What Is Machine Learning? and It’s Implementation.

 What is Machine Learning ?

It is a field of artificial intelligence and computer gaming, coined the term Machine Learning. We can also say ML is a subset of Artificial intelligence. In other words, ML is a type of artificial intelligence that take out patterns out of raw data by using an algorithm or method.


If performance of machine as a result with relevancy to some task (T), that’s measured by P, improves with
experience E, then machine is purported to be learning.

Any of the problems can be divided into Three factors

  1. Tasks
  2. Measurement of performance
  3. Experience or source of experience

To give an idea for instance, A child learning to identify the things(like apple ,car, shapes etc) :
Task T: identify the things .
Performance measure P: percent of things correctly classified.
Training experience E: practicing to identify things by remembering the past data .

A checkers learning problem:

  • Task T: Taking part in checkers.
  • Performance measure P: % of games won against opponents.
  • Training experience E: taking part in follow games against itself . .

Once to create Machines Learning ?

Certainly the question arises that in what scenarios we must make the machine learn? There can be several situation in addition where we need machines to take data-driven decisions with efficiency and at a huge scale.

The following are some situation were Machines can learn effectively.

  • Lack of human knowledge
  • Dynamic scenarios
  • Difficulty in translating knowledge into computational tasks.

Challenges in Machines Learning

  • Quality of data 
  • Time-Consuming task
  • Lack of specialist persons
  • No clear objective for formulating business problems
  • Issue of overfitting & underfitting 
  • Curse of dimensionality 
  • Difficulty in deployment

Applications of Machine Learning

Machine Learning is that subsequently the most rapidly growing technology and consistent with researchers we tend to area unit within the golden year of AI and ML . Moreover, It’s accustomed solve several real-world complicated issues that can not be solved with ancient approach.

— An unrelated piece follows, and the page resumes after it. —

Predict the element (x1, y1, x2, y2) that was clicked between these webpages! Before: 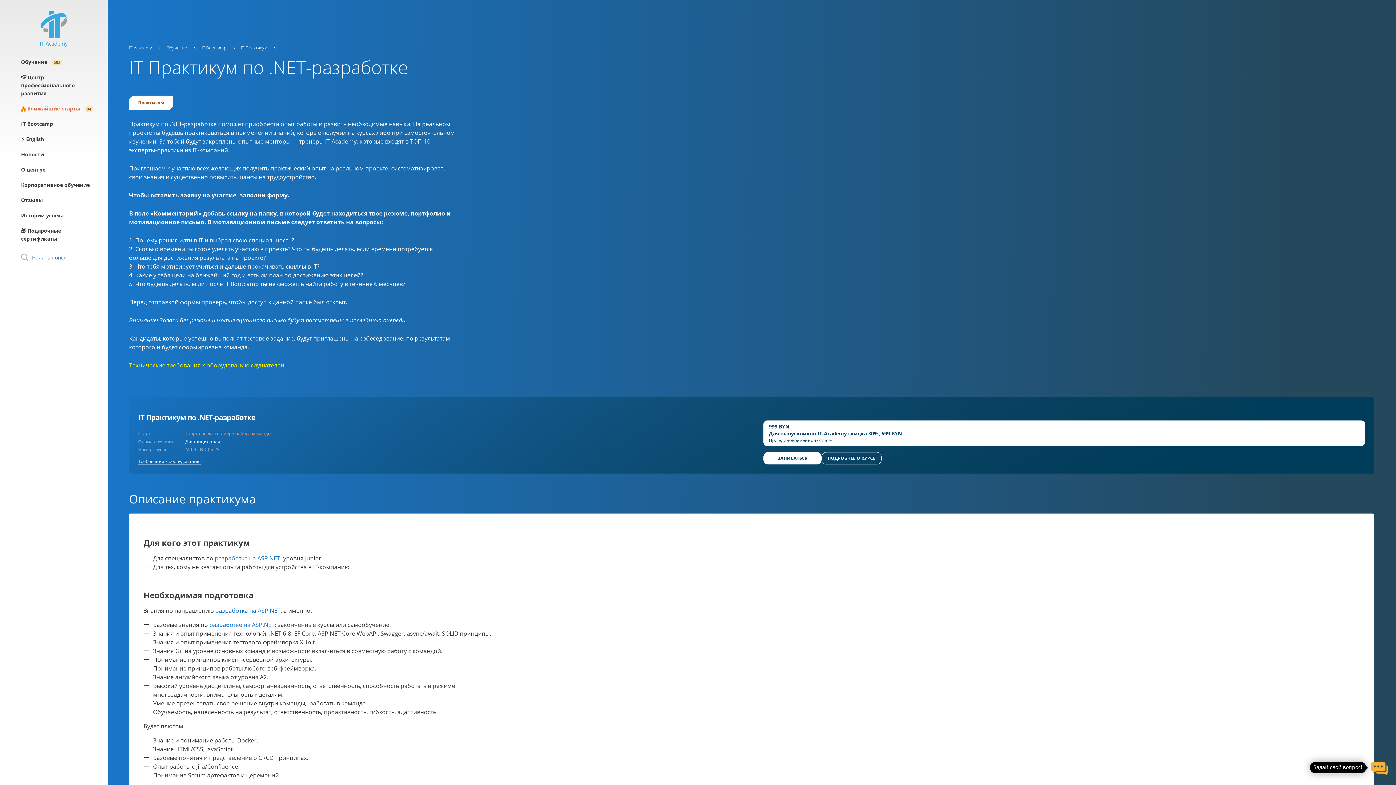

Following area unit some real-world applications of ML

  • Emotion analysis
  • Sentiment analysis
  • Error detection and prevention
  • Weather forecasting and prediction
  • Stock market analysis and forecasting
  • Speech synthesis
  • Speech recognition
  • Customer segmentation
  • Object recognition
  • Fraud detection
  • Fraud prevention
  • Recommendation of products to customer in online shopping.

In 1959, Arthur Samuel outlined Machine Learning as a “Field of study that offers computers the power to be told while not being expressly programmed”.